Personal information
- Born: February 16, 1959 (age 67) Memphis, Tennessee, U.S.
- Listed height: 6 ft 1 in (1.85 m)
- Listed weight: 192 lb (87 kg)

Career information
- High school: Central (Detroit, Michigan)
- College: Michigan
- NFL draft: 1980: 5th round, 131st overall pick

Career history
- Denver Broncos (1980–1988); Los Angeles Raiders (1989–1990);

Awards and highlights
- First-team All-Big Ten (1978); Second-team All-Big Ten (1979);

Career NFL statistics
- Interceptions: 38
- Fumble recoveries: 14
- Touchdowns: 5
- Stats at Pro Football Reference

= Mike Harden =

American football player (born 1959)

Michael Harden (born February 16, 1959) is an American former professional football player who was a defensive back in the National Football League (NFL). He played college football for the Michigan Wolverines from 1977 to 1979. He then played in the NFL for 11 years for the Denver Broncos from 1980 to 1988 and for the Los Angeles Raiders from 1989 to 1990.

==Early life==
Harden was born in Memphis, Tennessee, in 1959. He attended Central High School in Detroit.
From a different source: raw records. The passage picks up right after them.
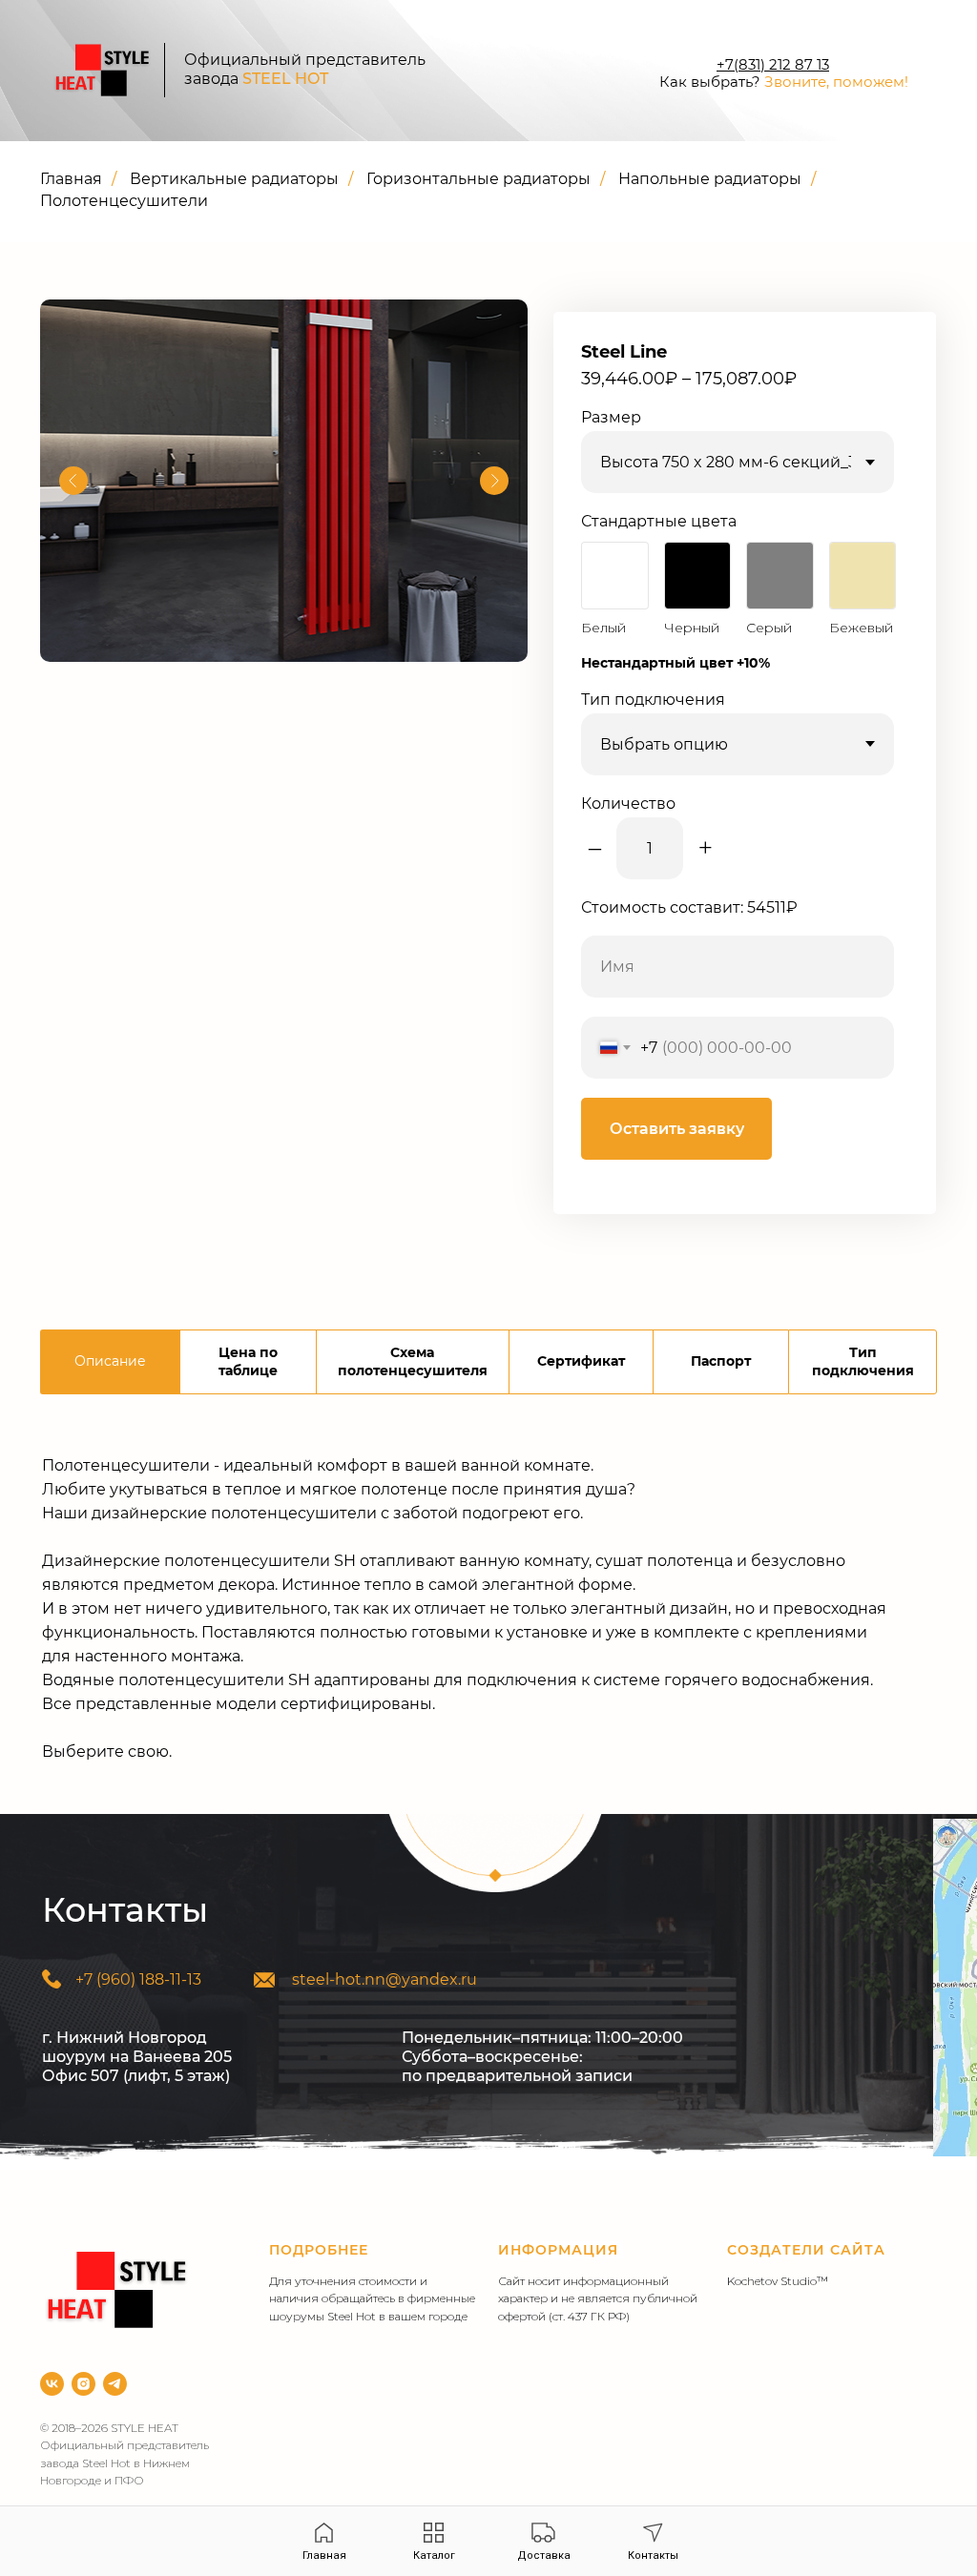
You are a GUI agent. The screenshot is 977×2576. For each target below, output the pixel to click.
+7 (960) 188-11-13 (138, 1979)
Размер (611, 417)
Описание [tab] (110, 1361)
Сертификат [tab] (581, 1361)
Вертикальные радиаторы (234, 179)
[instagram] (83, 2384)
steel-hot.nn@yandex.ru (384, 1979)
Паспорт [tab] (721, 1361)
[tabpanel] (488, 1618)
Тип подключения (653, 699)
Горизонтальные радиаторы (478, 179)
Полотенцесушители (124, 201)
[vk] (52, 2384)
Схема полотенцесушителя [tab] (413, 1361)
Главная (71, 179)
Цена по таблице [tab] (248, 1361)
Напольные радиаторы (709, 179)
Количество (628, 803)
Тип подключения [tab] (863, 1361)
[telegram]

==University of Michigan==
Harden enrolled at the University of Michigan in 1976 and played college football as a defensive back for Bo Schembechler's Michigan Wolverines football teams from 1976 to 1979. In September 1978, Harden and Jerry Meter both intercepted passes thrown by Joe Montana to help secure a 28–14 victory over Notre Dame. He was selected as a first-team defensive back on the 1978 All-Big Ten Conference football team. Over the course of his collegiate career, Harden had 89 tackles, 42 assists, 6 interceptions and 95 return yards, 16 pass breakups, and 3 fumble recoveries. Harden also returned 24 punts for 156 yards.

==Professional football==
Harden was selected by the Denver Broncos in the fifth round (131st overall pick) of the 1980 NFL draft. He appeared in 128 games, 98 as a starter, at the safety and cornerback positions for the Broncos from 1980 to 1988. He intercepted 33 passes in his nine years with the Broncos.
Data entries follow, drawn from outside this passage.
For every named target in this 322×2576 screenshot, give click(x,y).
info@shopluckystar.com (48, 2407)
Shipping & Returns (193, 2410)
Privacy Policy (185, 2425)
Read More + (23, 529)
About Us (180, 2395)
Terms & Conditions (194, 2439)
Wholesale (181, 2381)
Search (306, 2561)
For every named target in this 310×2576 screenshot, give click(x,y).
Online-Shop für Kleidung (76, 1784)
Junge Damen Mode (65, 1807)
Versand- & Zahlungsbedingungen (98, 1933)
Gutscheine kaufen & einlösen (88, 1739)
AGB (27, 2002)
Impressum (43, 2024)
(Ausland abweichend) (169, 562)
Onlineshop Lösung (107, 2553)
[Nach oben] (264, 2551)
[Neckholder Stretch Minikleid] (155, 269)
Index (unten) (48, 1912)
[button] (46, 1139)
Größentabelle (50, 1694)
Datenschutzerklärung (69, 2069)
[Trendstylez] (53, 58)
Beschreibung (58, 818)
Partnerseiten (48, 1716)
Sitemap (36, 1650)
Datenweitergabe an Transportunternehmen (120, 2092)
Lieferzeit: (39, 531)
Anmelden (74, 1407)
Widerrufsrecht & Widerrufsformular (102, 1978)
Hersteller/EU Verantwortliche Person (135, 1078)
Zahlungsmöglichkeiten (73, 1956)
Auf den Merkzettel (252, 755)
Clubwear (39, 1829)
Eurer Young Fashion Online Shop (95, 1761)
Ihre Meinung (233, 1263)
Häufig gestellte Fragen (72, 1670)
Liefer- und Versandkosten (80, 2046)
Harden was fined $5,000, for a hit in the opening game of the 1988 season against division rival Seattle Seahawks that knocked out Steve Largent and resulted in a concussion and the loss of two teeth. Fourteen weeks later, in Seattle, Harden intercepted a Dave Krieg pass in the end zone and returned it twenty-five yards before being knocked off his feet by Largent and fumbling the football, which Largent also pounced on, giving the Seahawks possession again. Largent later said in an interview that the hit was retaliation in part for the hit that Harden gave Largent earlier in the season.
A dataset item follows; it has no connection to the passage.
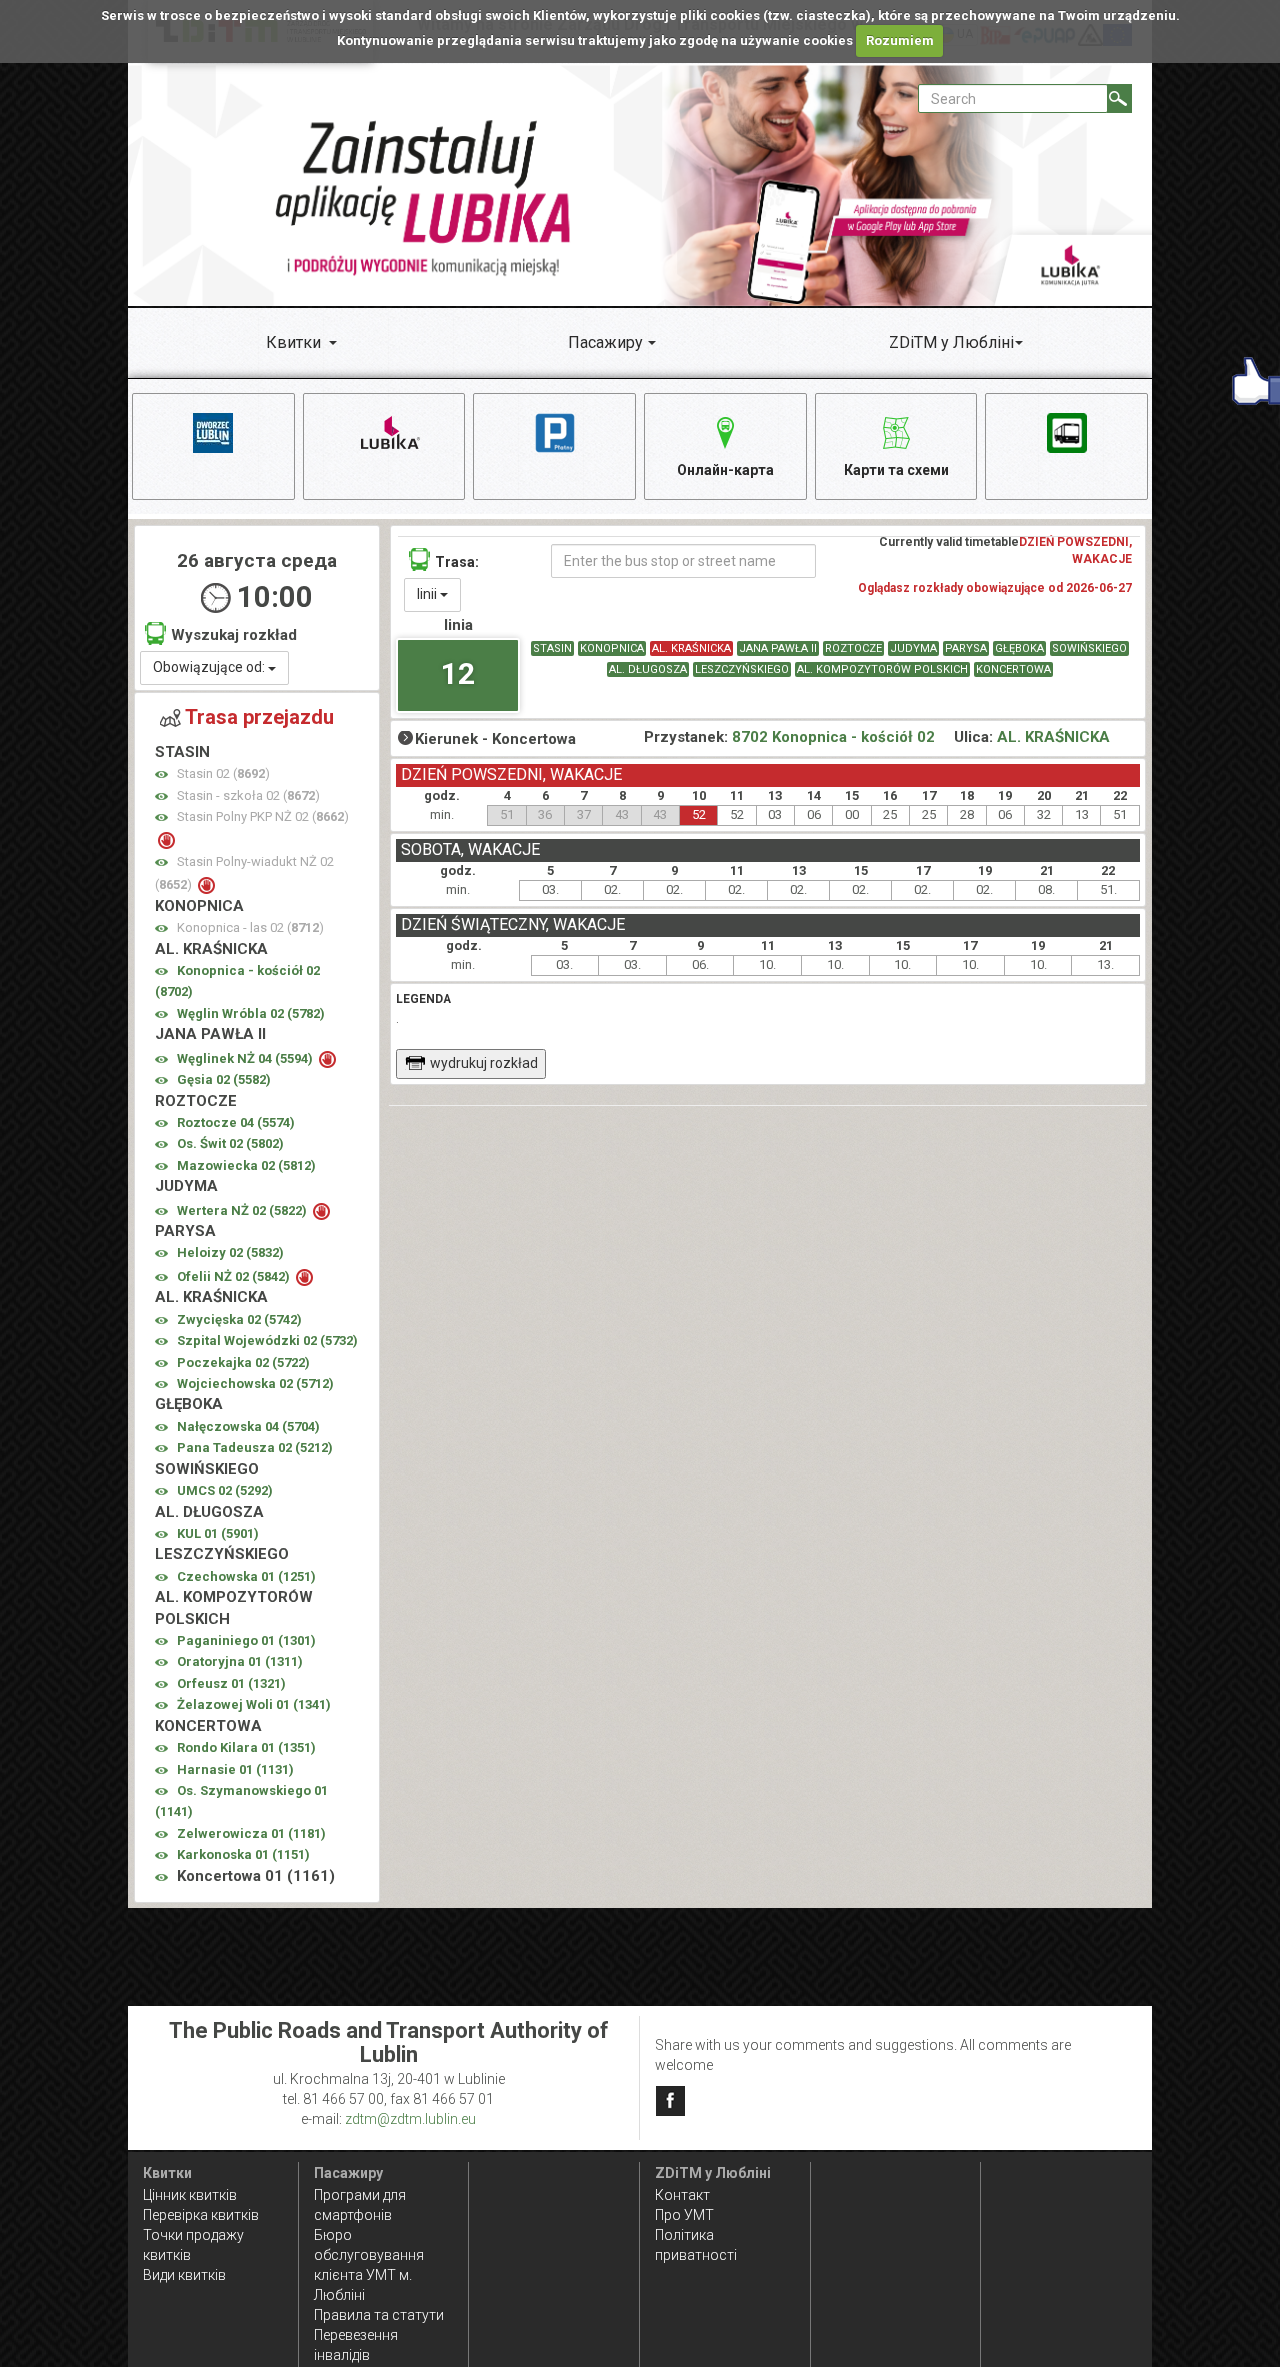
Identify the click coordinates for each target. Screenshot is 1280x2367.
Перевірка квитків (201, 2215)
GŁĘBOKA (1019, 648)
Harden concluded his career with the Los Angeles Raiders during the 1989 and 1990 seasons. During his 11-year NFL career, he intercepted 38 passes for 663 yards and 4 touchdowns, and recovered 14 fumbles. As of 2017, his 179 interception return yards in 1986 is a Broncos record. On special teams, Harden returned 8 punts for 113 yards and a touchdown and returned 26 kickoffs for 414 yards.

==Personal life==
Harden married Magaly Fernandez Harden in 1994 and had one child, Chanel Marie Harden. In 2003, he was sentenced to six years in prison for stealing from several women.